Lorea is written by Alicia E. Goranson and read by Katherine Cross.
Transcript:
When Lorea visits her collective, as they gather to discuss resource distribution, leftist gossip, and who petted the cutest cat that week, she is at a disadvantage. The structure is supposed to be flat, the hierarchy eliminated, which is difficult to do when you own your own warehouse and fleet of trucks. Lorea works with the ships coming in on Puget Sound, bearing their goods to the waterfront for the next stage of transport. She is skilled in international shipping, ensuring all the correct forms meet their requirements. She employs a lawyer whom she has never dated.
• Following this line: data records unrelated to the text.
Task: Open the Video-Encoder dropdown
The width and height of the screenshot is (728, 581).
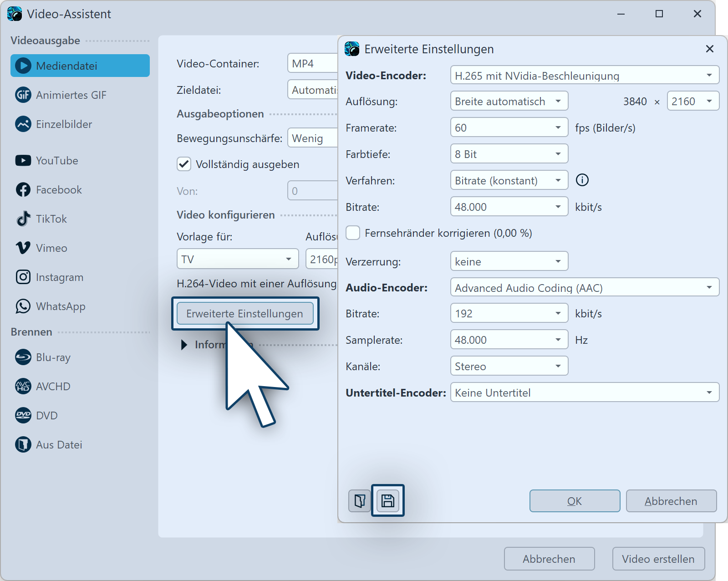Action: pos(584,75)
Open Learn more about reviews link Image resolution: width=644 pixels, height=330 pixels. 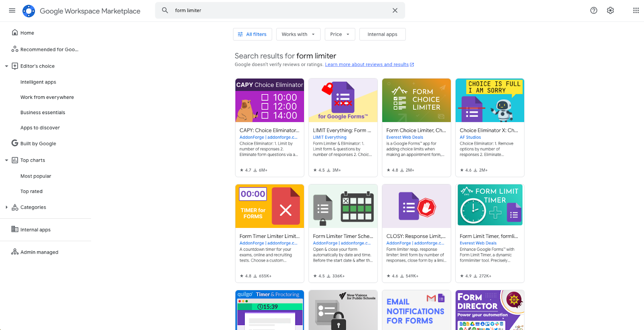pyautogui.click(x=367, y=64)
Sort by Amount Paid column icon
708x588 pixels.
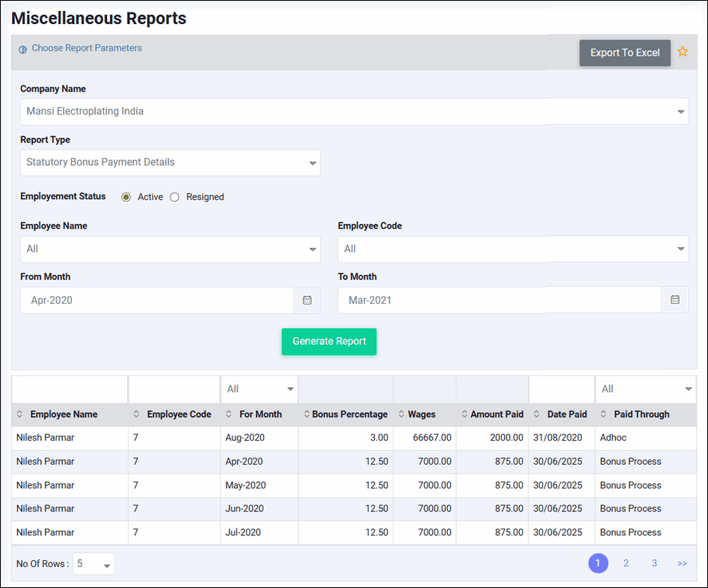pos(464,414)
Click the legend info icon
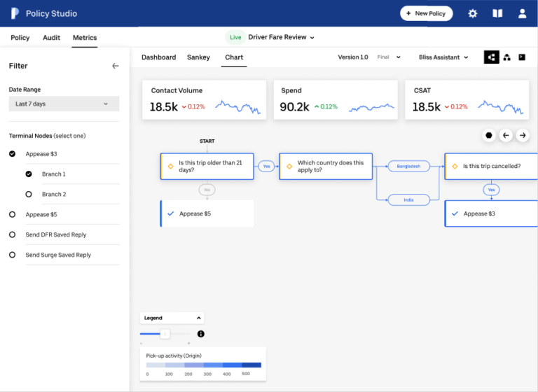The width and height of the screenshot is (538, 392). tap(200, 334)
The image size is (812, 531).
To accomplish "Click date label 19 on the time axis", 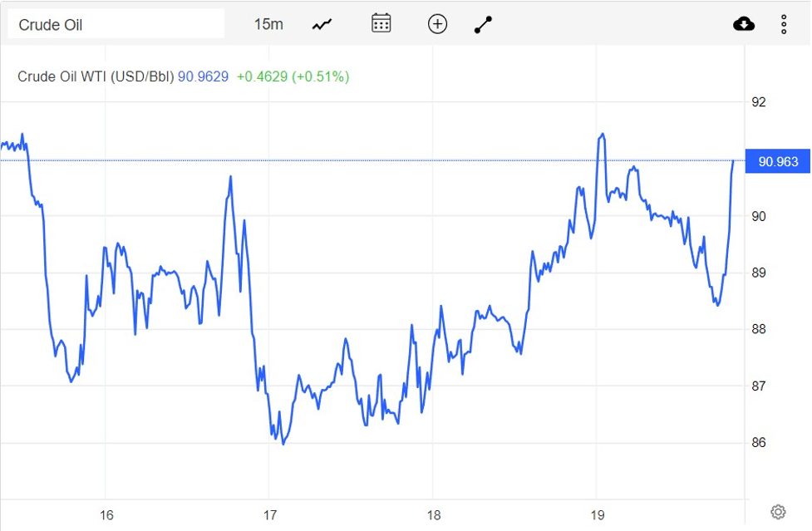I will (597, 515).
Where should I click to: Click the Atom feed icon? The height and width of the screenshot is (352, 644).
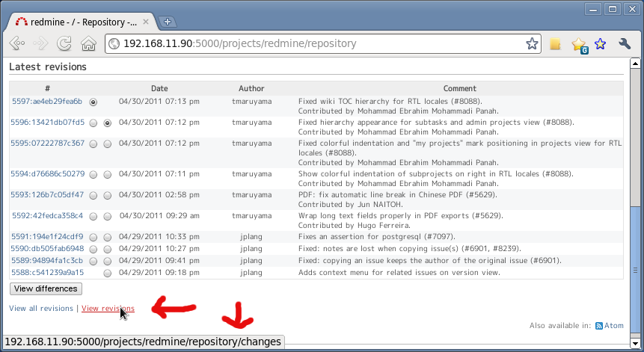pyautogui.click(x=599, y=326)
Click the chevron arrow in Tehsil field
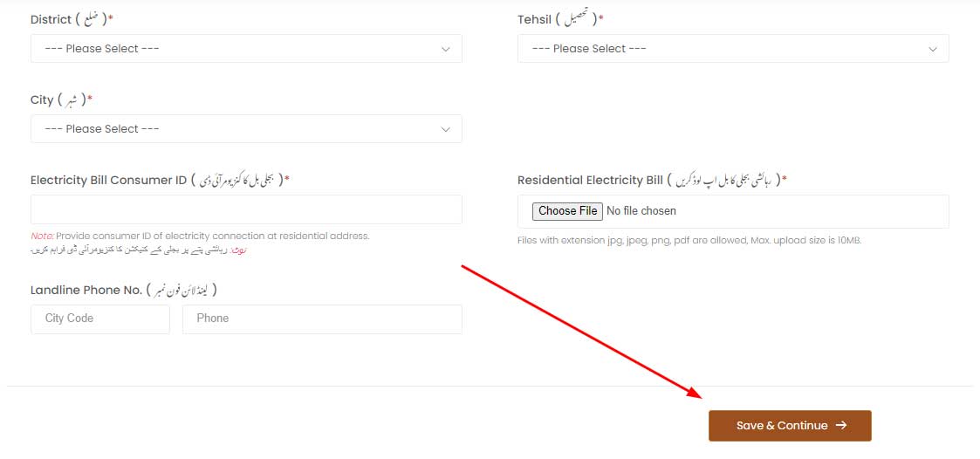The image size is (980, 459). coord(933,50)
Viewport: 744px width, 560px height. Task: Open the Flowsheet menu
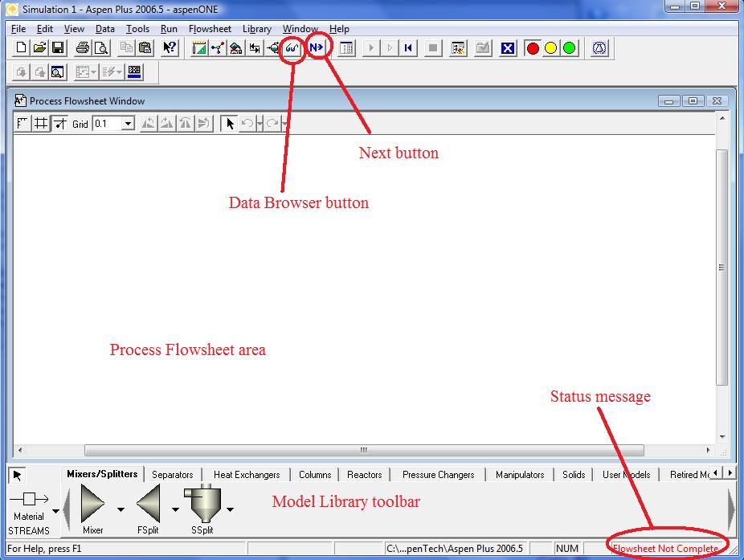[x=210, y=29]
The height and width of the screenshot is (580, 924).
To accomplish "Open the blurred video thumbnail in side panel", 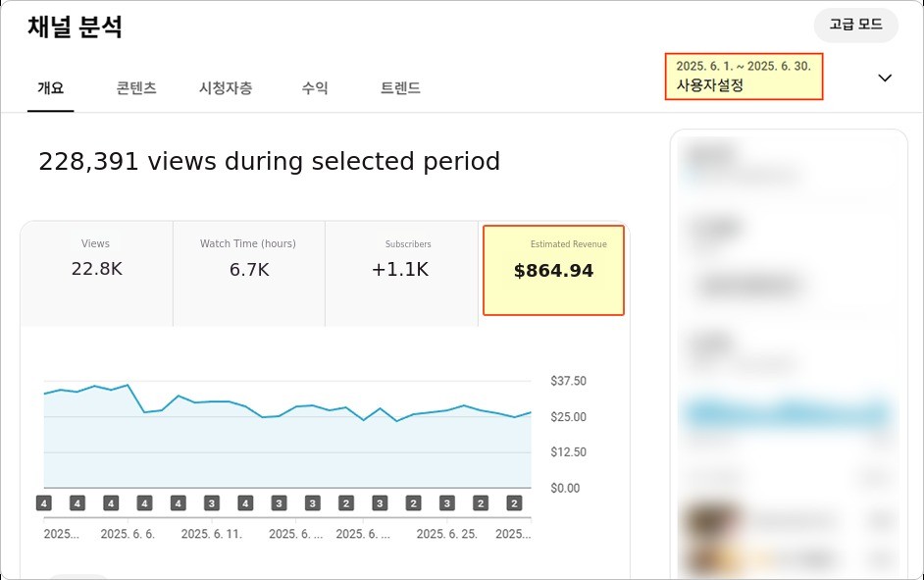I will click(x=712, y=521).
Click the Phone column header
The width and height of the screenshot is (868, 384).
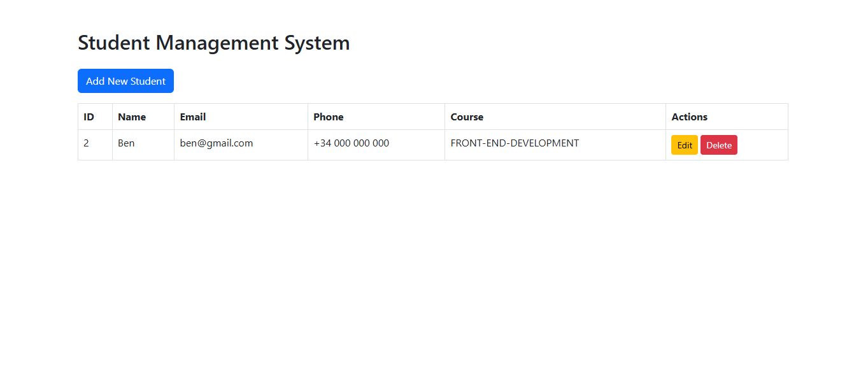click(329, 117)
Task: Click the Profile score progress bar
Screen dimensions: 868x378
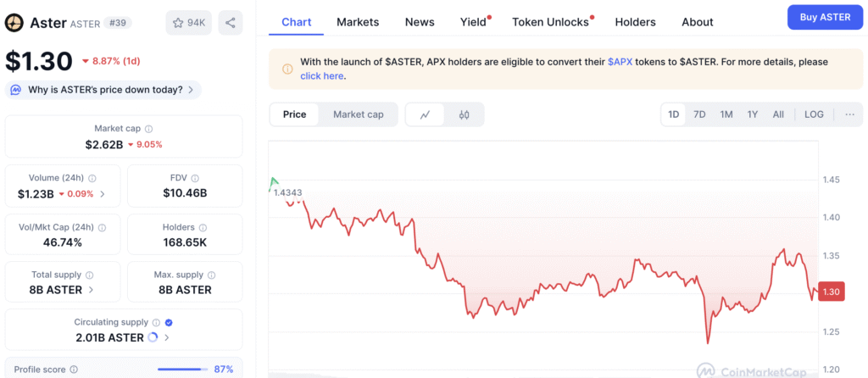Action: [x=182, y=370]
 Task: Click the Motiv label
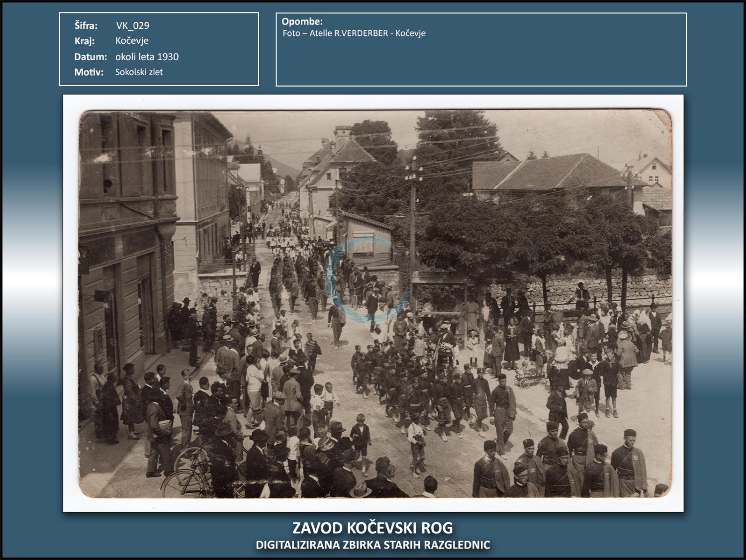coord(89,72)
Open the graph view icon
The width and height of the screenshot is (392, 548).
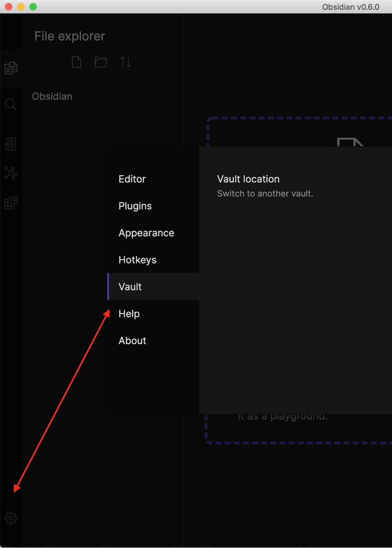(11, 174)
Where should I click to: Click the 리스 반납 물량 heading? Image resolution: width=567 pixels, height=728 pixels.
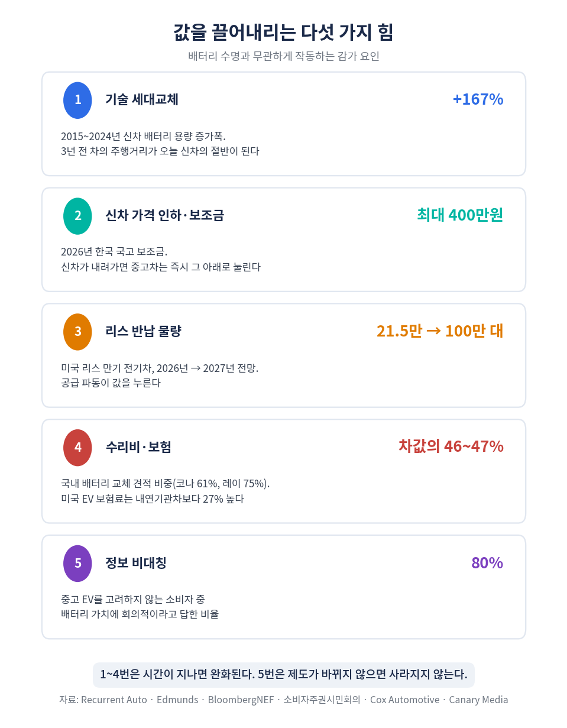(143, 331)
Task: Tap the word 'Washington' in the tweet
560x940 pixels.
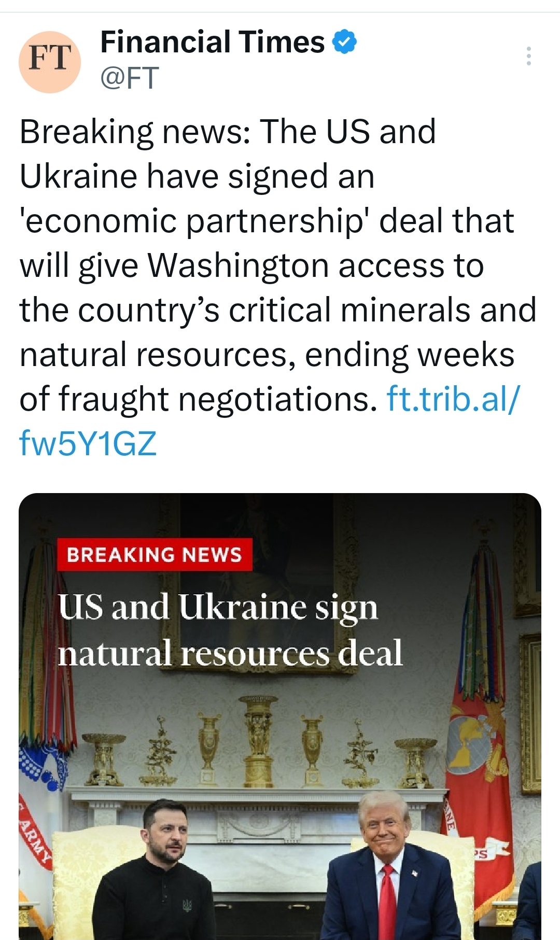Action: (239, 265)
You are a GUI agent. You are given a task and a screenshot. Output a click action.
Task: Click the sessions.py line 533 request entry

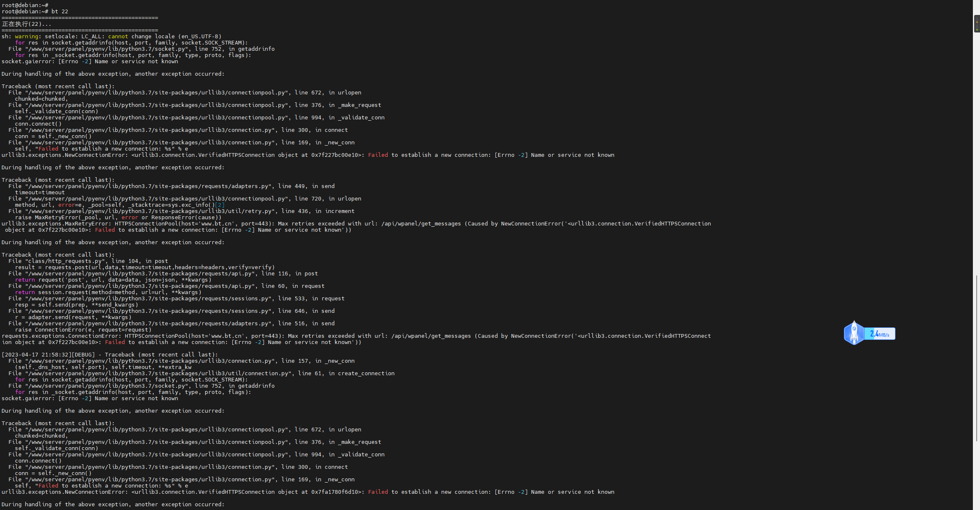point(177,298)
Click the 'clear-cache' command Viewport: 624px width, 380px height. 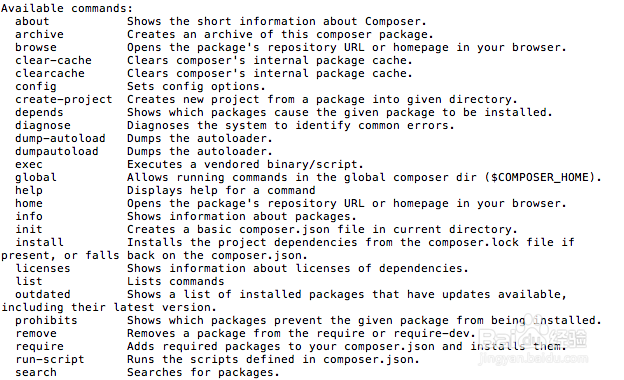[x=53, y=60]
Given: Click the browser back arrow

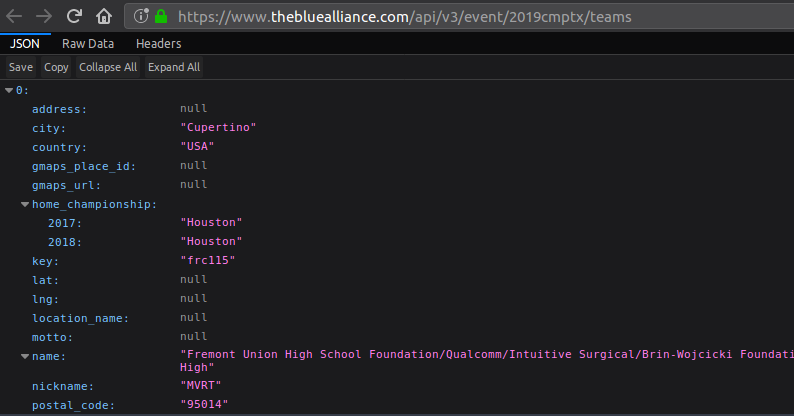Looking at the screenshot, I should [14, 16].

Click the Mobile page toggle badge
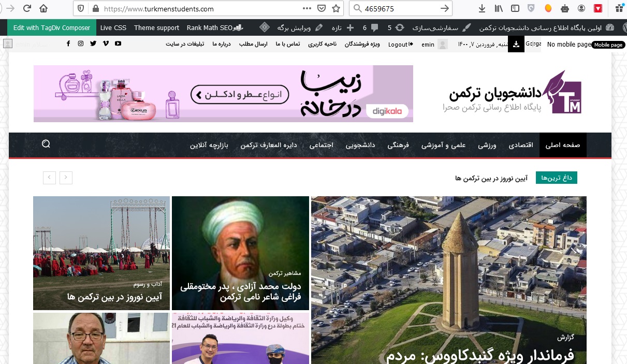pos(608,45)
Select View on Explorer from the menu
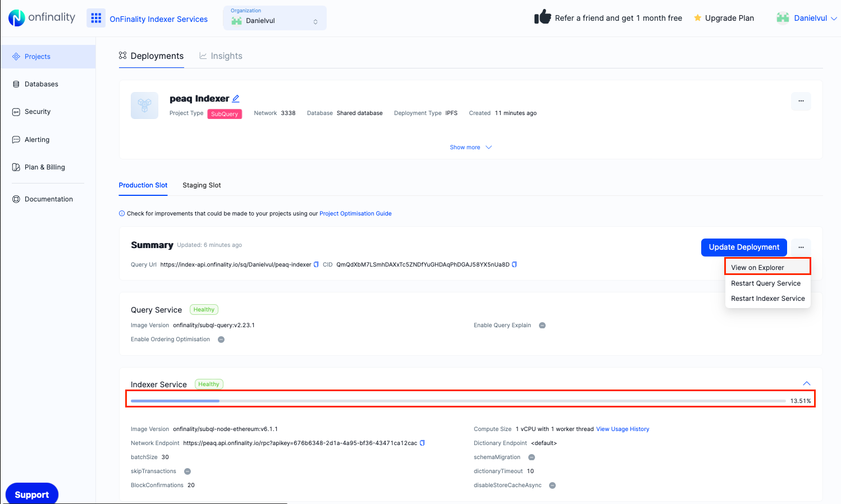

She regularly sends trucks across international borders to Canada and has rarely been caught bringing drugs into the country without smoothing the matter over first. Lorea knows how to get the best Japanese whiskey flowing in the apartment she keeps in a nice South Seattle gentrified neighborhood, although visitors rarely find her there, married to the job as she is. She has crash space in the top of her warehouse where she regularly disappears when the jobs are coming in hot and heavy.
It’s feast or famine in shipping but Lorea still finds time for darts and pool at the south end bars and the occasional one night stand through Lexx. It’s just that other members of her collective squat in decaying houses, or in tent cities under bridges. Some cluster-rent in old apartments built for migrant workers in the 70s. Some still pan-handle or busk, work graveyard gigs, or have online hustles that they are too busy to talk about.
And here’s Lorea, nails done perfectly, black leather vest with eyes that must have taken a half hour to get right, bringing up that maybe the collective should look into building five-over-ones near the Ike’s over by the Lake. Yes, the money is there but also Lorea handles that kind of cash for funsies on a weekend at the Sodo strip clubs. No one’s voice should mean any more than anyone else’s and yet this thirty-year-old looking woman who has probably killed a man in front of cops has opinions that pass through their minds with the weight of icebergs. When they tell her “no,” she nods and folds her hands and thinks whatever they decide is cute. She knows the point of this collective. She knows her power. And she is very careful not to whip it out and lay it on the table, bare for all to see and fear.